Это последняя, третья из новых булгаковских пьес. Доносчик прав: после гибели двух первых писатель более всего боится за это уцелевшее свое дитя, с которым связаны теперь все надежды. О своих опасениях Булгаков не говорит, опасения глубоко упрятаны в его душе, они не отразились даже в дневнике Е. С. Но соглядатай наблюдателен. И П. М. Керженцев — то самое лицо, которому лучше бы в последнюю голову знать, что сейчас больнее всего для Булгакова, — получит свою информацию из самых надежных рук и прежде всех.
Опять-таки трудно сказать, как это осуществлялось на практике: утруждал ли себя Керженцев поездкой в НКВД, дабы прочитать доносы, или ему любезно, с нарочным, присылали копии, а может быть, даже оригинал.
Как бы то ни было, 14 марта датирован донос, не позднее утра 15-го он на столе досточтимого Платона Михайловича, и 15-го днем у Булгакова звонит телефон: товарищ Керженцев готов принять писателя незамедлительно.
Булгаков, как ни странно, не приходит в восторг от возможности видеть столь большого начальника... Из столовой-гостиной слышится легкий стук приборов — накрывают к обеду... «Сейчас? — скучно переспрашивает писатель. — Я хотел бы сейчас пообедать»... В своем желании обедать он весьма тверд.

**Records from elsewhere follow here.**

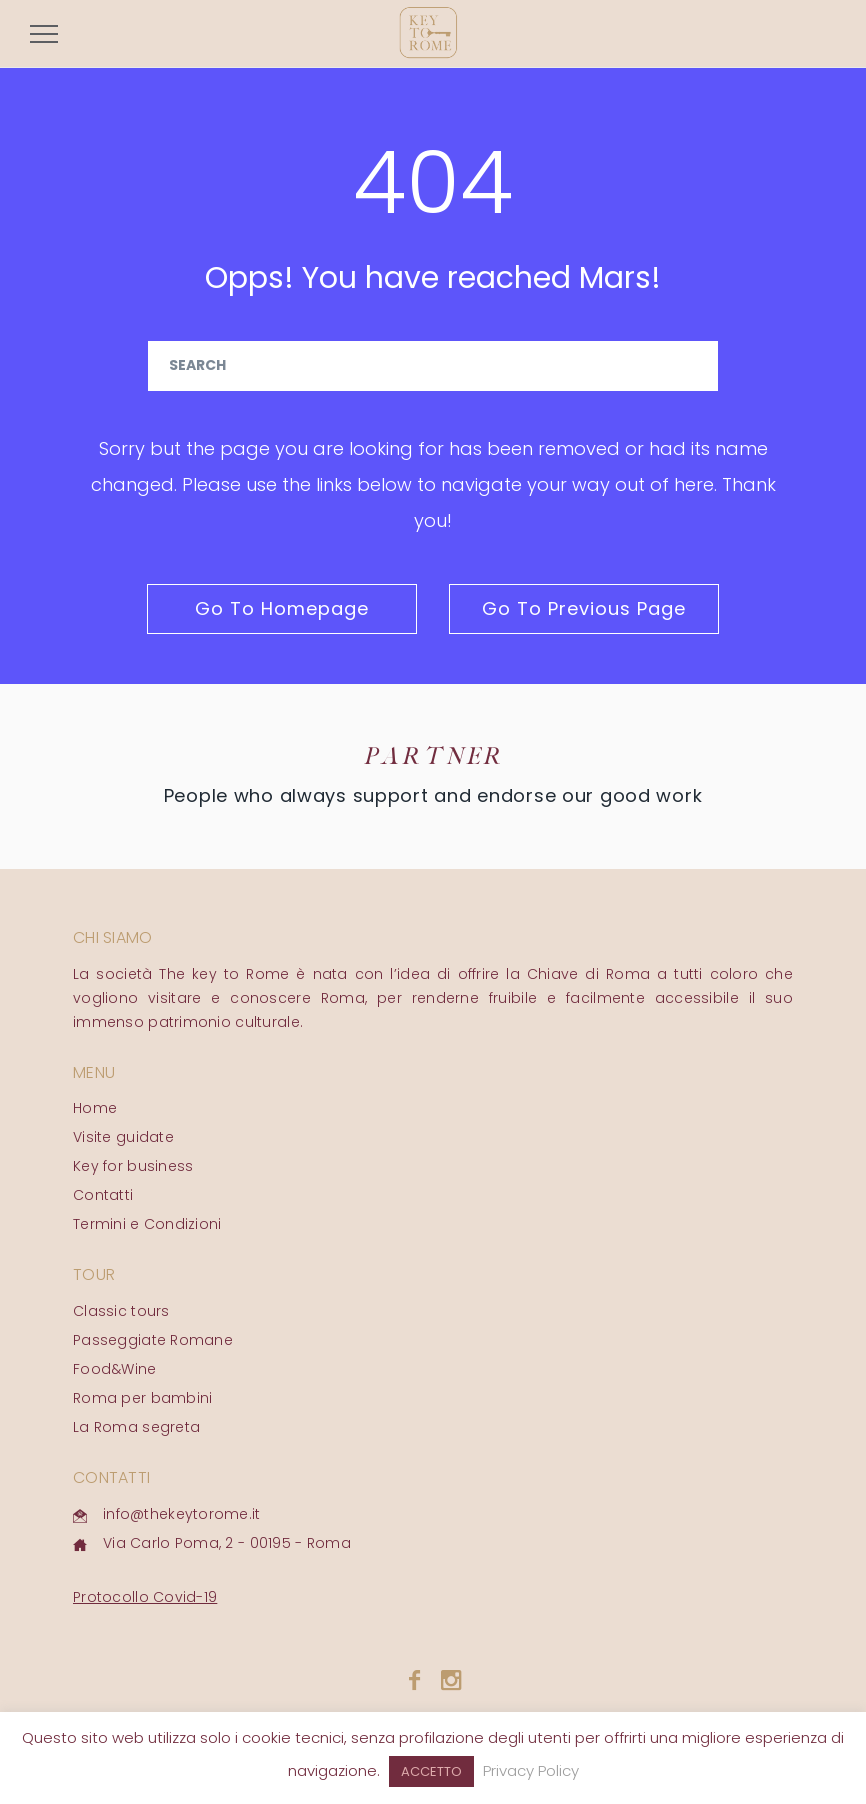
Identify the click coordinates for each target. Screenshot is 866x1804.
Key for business (133, 1166)
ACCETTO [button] (431, 1771)
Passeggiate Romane (153, 1340)
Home (95, 1108)
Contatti (103, 1195)
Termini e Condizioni (147, 1224)
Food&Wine (115, 1369)
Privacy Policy (531, 1770)
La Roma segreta (136, 1427)
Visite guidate (123, 1137)
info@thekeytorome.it (182, 1514)
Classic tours (121, 1311)
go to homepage (282, 608)
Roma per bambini (142, 1398)
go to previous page (584, 608)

Встречу переносят на следующее утро — 16 марта.
Ходить по улице в одиночку Булгаков не может (см. донос). К Керженцеву он отправляется вместе с Еленой Сергеевной. Она записывает: «16 марта. В новом здании в Охотном ряду, по пропускам, поднялись вверх...» — во множественном числе. Но при полуторачасовом разговоре Булгакова с Керженцевым, конечно, не присутствует. Со слов Булгакова знает: Керженцев критиковал «Мольера» и «Пушкина». (Обратите внимание: не «Мольера» и уже сброшенного «Ивана Васильевича», а — с полным знанием обстоятельств — «Мольера» и «Пушкина».)

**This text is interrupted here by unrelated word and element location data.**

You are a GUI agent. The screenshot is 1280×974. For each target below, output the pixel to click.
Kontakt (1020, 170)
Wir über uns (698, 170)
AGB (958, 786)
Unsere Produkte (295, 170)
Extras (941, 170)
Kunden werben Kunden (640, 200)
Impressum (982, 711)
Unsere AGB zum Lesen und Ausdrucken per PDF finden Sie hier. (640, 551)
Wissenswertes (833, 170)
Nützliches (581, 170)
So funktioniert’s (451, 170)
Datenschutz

«Тут М. А. понял, — записывает Е. С., — что и "Пушкина" снимут с репетиций».
Из очень краткой ее записи (Булгаков предъявил Керженцеву «фотограмму» положительного отзыва Горького о «Мольере», «но вообще не спорил о качестве пьесы, ни на что не жаловался, ни о чем не просил») я вижу, как на этой встрече закрыт и даже собран Булгаков. Так бывает собран боксер, умеющий «держать удар». Вряд ли в течение полутора часов говорит он. Вероятно, больше слышен голос Керженцева. И — штрих: «...ни о чем не просил. Тогда Керженцев задал вопрос о будущих планах. М. А. сказал о пьесе о Сталине и о работе над учебником».

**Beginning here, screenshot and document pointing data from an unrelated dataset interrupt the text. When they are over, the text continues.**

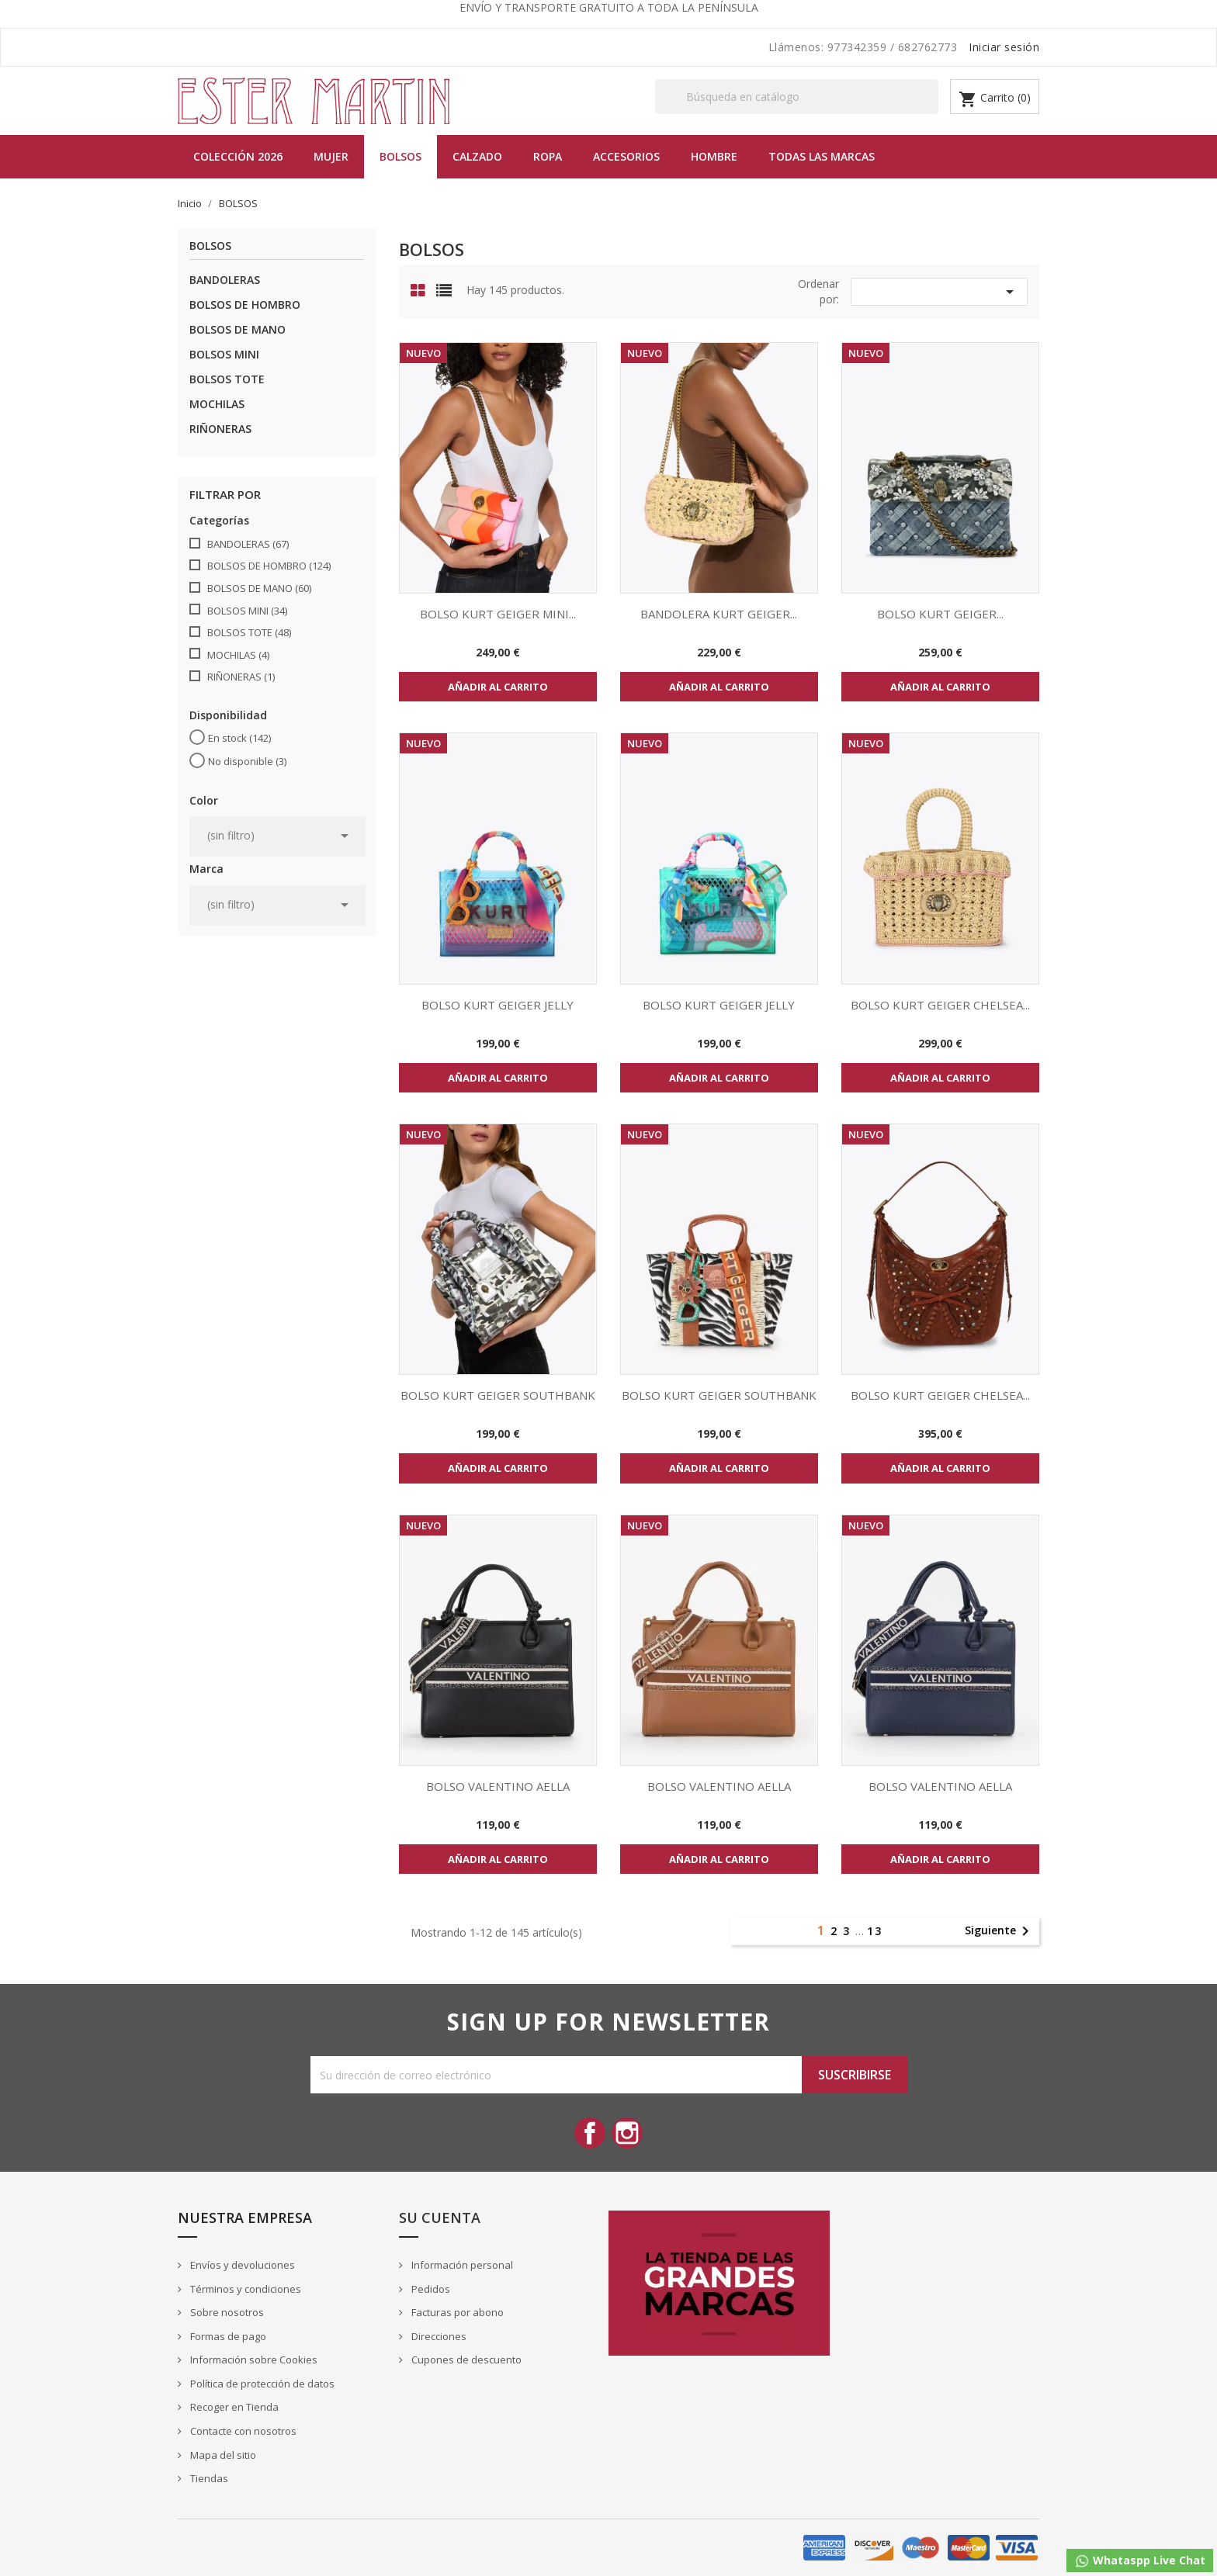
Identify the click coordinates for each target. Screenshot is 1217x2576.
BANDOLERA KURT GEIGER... (718, 613)
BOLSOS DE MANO (237, 329)
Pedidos (429, 2289)
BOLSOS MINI (224, 354)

Булгаков всегда знает больше, чем по логике вещей может знать. Он догадывается, что важный Керженцев — отнюдь не самое главное лицо. Он знает то, что мы, исследователи, много лет будем не понимать: Сталин прислушивается к нему. Вот почему — словно заслоняясь боксерской печаткой — Булгаков говорит не о «Мастере и Маргарите», что на самом деле было главным его замыслом, он говорит о пьесе о Сталине и школьном учебнике истории СССР.
Это Мольер, обходя Кабалу святош, пытается пробиться к Людовику.
«Бессмысленная встреча» — так заканчивает эту свою запись Е. С. Бессмысленная — в том плане, что Булгаков ничего не добился? Но его не затем вызывали, чтобы в чем-то помочь или что-то пообещать. Думаю, он понимал это.
Как я уже сказала, в этот раз аресты и казни не предполагались. Но расправы были жестоки. У Шостаковича запретили не только оперу, но через короткое время (думаю, через короткое время — чтобы больнее) и балет. Театр Берсенева не просто разогнали, но отобрали и роздали куда-то костюмы, а декорации уничтожили. («...Когда возле театра в серой жиже растаявшего снега я увидела сломанную золоченую решетку, за которой томилась моя Амаранта, и ее розовый парик, то не посмела даже подойти потрогать рукой, да и зачем...» — рассказывает в своих мемуарах жена Берсенева и звезда МХАТа Второго Софья Гиацинтова. — С. В. Гиацинтова. С памятью наедине. Москва, 1989, с. 358.) У Булгакова сняли не только «Мольера» и, небрежно смахнув, «Ивана Васильевича»; ударили еще раз, продуманно и беспощадно, по пьесе «Пушкин».